Acute low back pain is one of the most common reasons for presentation to health care providers. Concerns about serious pathologies that are uncommon causes of acute back pain (i.e. infection, pathologic fracture due to malignancy, etc…) drive much of the work-up that may not be necessary for every individual presenting with acute back pain. Here, Henschke et al (Arthritis Rheum 2009; 60(10): 3072) explore the prevalence of serious spinal pathology among primary care visits for acute low back pain, and whether specific symptoms were able to distinguish those with and without serious pathology.
Consecutive patients presenting to primary care for acute low back pain were assessed for serious spinal pathology using a 25 item questionnaire assessing the presence of “red flags”. Primary care providers participating in the study were trained in the study methods and clinical exam prior to study start.
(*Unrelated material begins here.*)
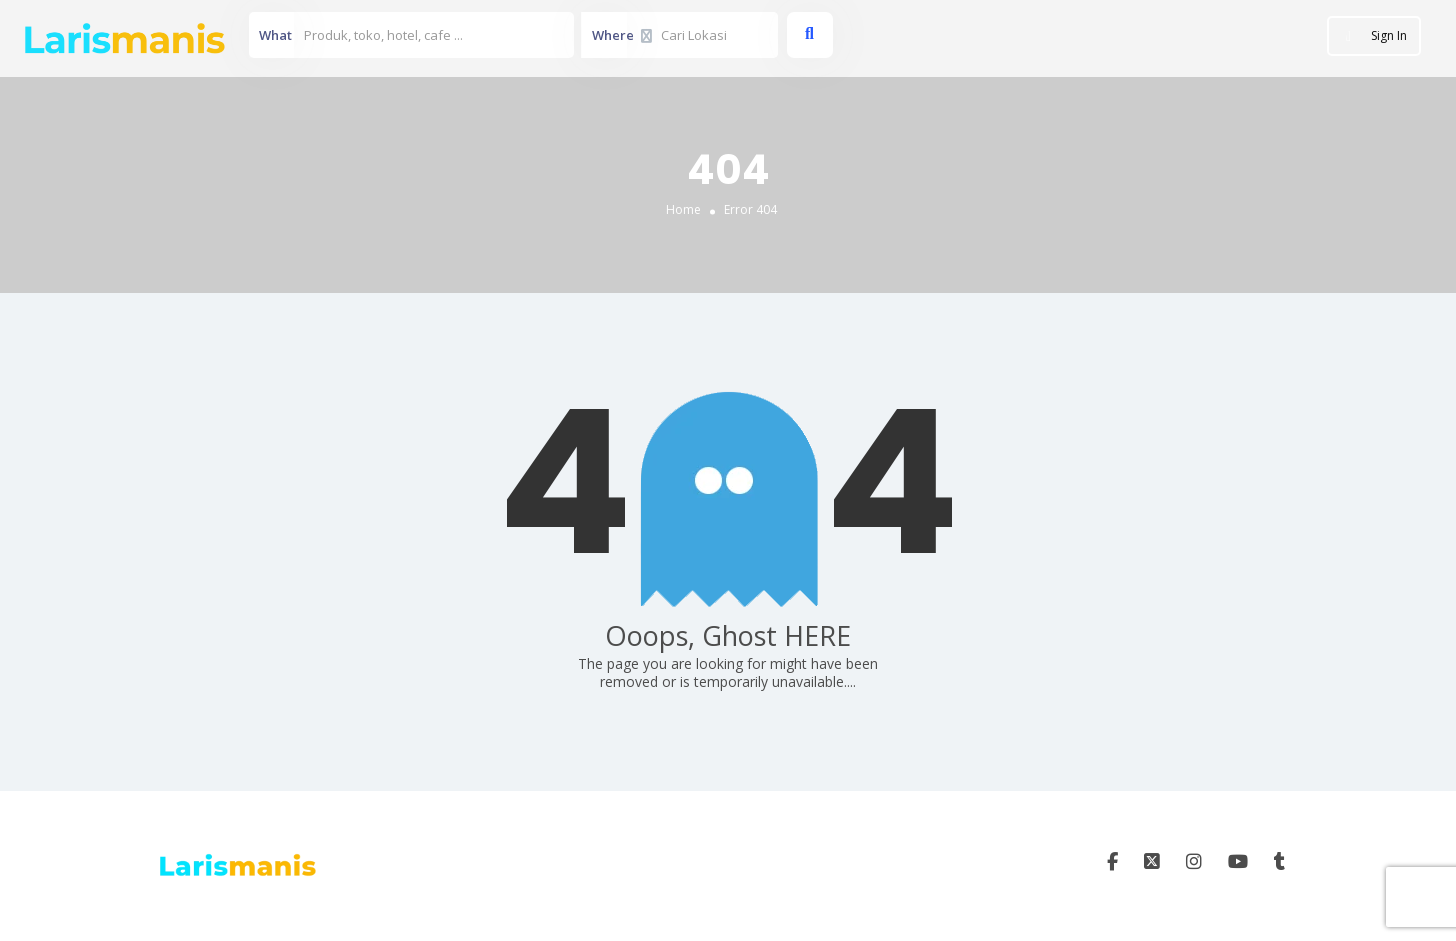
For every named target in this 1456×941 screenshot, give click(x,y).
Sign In (1389, 35)
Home (683, 208)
A random sample of 20% of the patients and all patients suspected of having serious spinal pathology as a cause of their low back pain (malignancy, infection, inflammatory arthritis, cauda equina syndrome, or fracture) were referred to a study rheumatologist for further evaluation. Patients were followed up for recovery or worsening.
Of the 3,184 patients screened, 1,172 were eligible and underwent baseline clinical assessment. Of these, 1,167 had a completed 12 month follow-up (99%). Of those initially presenting, serious pathology was suspected in 11, of which the diagnosis was confirmed in 5. In follow up, serious pathology was reported in 15, of which the diagnosis was confirmed in 5. Finally, one additional serious spinal pathology was identified in the 20% random sample sent for rheumatologic review. Of the 11 cases of serious spinal pathology identified, 8 were spinal fractures, two were inflammatory arthritis, and 1 was cauda equina syndrome. There were no cases of spinal malignancy or infection identified.
Three of the four red flag questions for identifying fracture were informative: significant trauma, prolonged use of corticosteroids, and age>70 years. The sensitivity/specificity for fracture when any one of these factors was present was 88%/50%. Having all three of these features was 100% specific for fracture, but only 38% sensitive.
Among negative predictors that were commonly reported, the false-positive rate was high (>10%) for pain improving with exercise to falsely predict inflammatory arthritis. For the detection of cancer, age<20 years or >55 years, no relief with bed rest, and insidious onset had false-positive rates > 10%.
The number of patients presenting with serious spinal pathology was low. For fracture, the most common serious pathology encountered, specific red-flag questions may help to increase diagnostic certainty and identify those in need for additional work-up.
With the advent and availability of advanced imaging technologies, it is tempting for many providers to obtain these studies in patients presenting with acute low back pain, with the justification that they may pick up serious conditions (such as infection or malignancy) that need aggressive management. This study indicates that these findings are actually quite rare. In fact, because there were no cases of infection or malignancy, predictors could not be analyzed. For fracture, the red flag questions identified may help to guide further decision making regarding work-up and treatment. However, it should be noted that none of the questions (alone or in combination) was able to identify every patient with serious pathology identified at or after presentation, so there may remain a handful patients with serious spinal pathology who would go undiagnosed using this approach.